Türkiye'de çocuk olmanın, her geçen gün daha karmaşık sorunlarla mücadele etmeyi gerektirdiğine işaret edilen raporda “Çocuk haklarının ihlali, çocuk istismarı, yoksulluk ve eğitime erişim eşitsizliği gibi sorunlar, milyonlarca çocuğun hayatını doğrudan etkiliyor. Özellikle dinci-gerici politikaların etkisi, çocukların özgür, bilimsel ve eşit bir eğitim alma hakkını engelliyor” denildi.
Çocuk istismarı: Cezasızlığın gölgesinde büyüyen bir suç
Türkiye’de çocuk istismarının ciddi bir toplumsal yara olmaya devam ettiği belirtilen raporda 2023 yılı verilerine göre 31 binden fazla çocuk istismarı davası açıldığı kaydedildi.
Adalet sisteminin yetersiz kaldığı belirtilen raporda cezaların caydırıcı olmamasının bu suçların artmasına neden olduğu ifade edildi.
Eğitimden kopan çocuklar işgücüne katılıyor
Türkiye’de 2,9 milyon çocuğun eğitimden kopmuş durumda olduğu belirtilen raporda bu çocukların yoksulluk nedeniyle işgücüne katılmak zorunda kaldığına dikkat çekildi.
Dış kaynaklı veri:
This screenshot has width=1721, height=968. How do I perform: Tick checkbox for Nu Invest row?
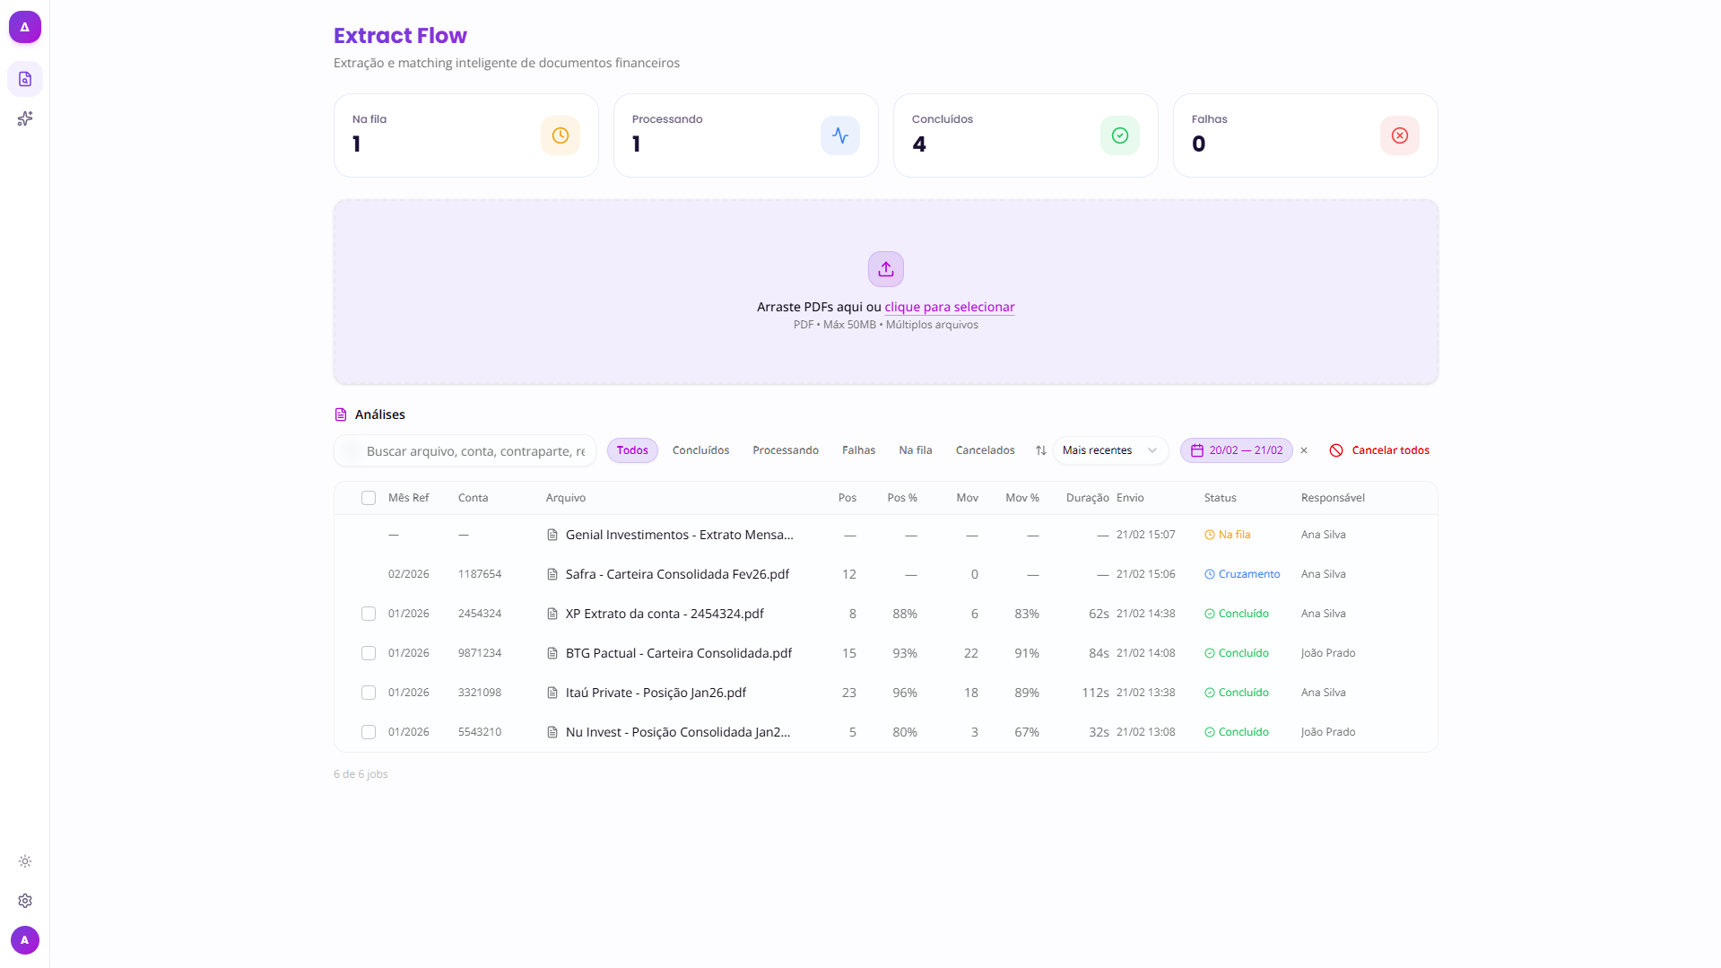click(x=369, y=732)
Eğitimden uzaklaşan çocukların toplumsal hayatta geri plana düşmelerinin kaçınılmaz olduğu belirtildi.
Çocuklar suç ortamına itiliyor
Türkiye’de adalet sisteminin suça sürüklenen çocuklar için rehabilite edici bir işlevden uzak olduğu ifade edilen raporda “2023 yılı verilerine göre 40 binden fazla çocuk güvenlik birimlerine getirildi. Ekonomik yoksunluk, eğitimsizlik ve aile içi şiddet, çocukların suç ortamına itilmesine neden oluyor” denildi.
Dinci-gerici politikalar nedeniyle çocuklar çağdaş eğitimden mahrum
Türkiye’deki dinci-gerici politikaların çocukların özgür bireyler olarak yetişmesini engellediği de raporda dile getirilen bir başlık oldu.
Raporda “Tarikatların kontrolündeki yatılı okullar, çocukları çağdaş eğitimden mahrum bırakıyor. Milli Eğitim Bakanlığı’nın gerici vakıflarla ortaklaşması, çocukların eleştirel düşünceye dayalı bir eğitim almasını engelliyor” ifadelerine yer verildi.
'Devlet sorumluluğunu yerine getirmeli'
Önce Çocuklar ve Kadınlar Derneği raporunda Türkiye'de çocuk haklarının korunması için önerilerini şöyle sıraladı:
1. Cezasızlıkla mücadele edilmeli.
2. Çocuk istismarına yönelik sert yaptırımlar getirilmeli.
3. Eğitime erişim artırılmalı.
4. Dinci-gerici politikalardan uzak bir çocuk politikası oluşturulmalı.
5. Yoksulluğa karşı eşit haklar ve şartlar sağlanmalı, çocukların sağlıklı beslenmesi ve büyümesi için devlet sorumluluğunu yerine getirmeli.
Raporda “Çocuklarımız, geleceğimizdir. Onların haklarını savunmak, yalnızca bir sorumluluk değil, bir zorunluluktur” denildi.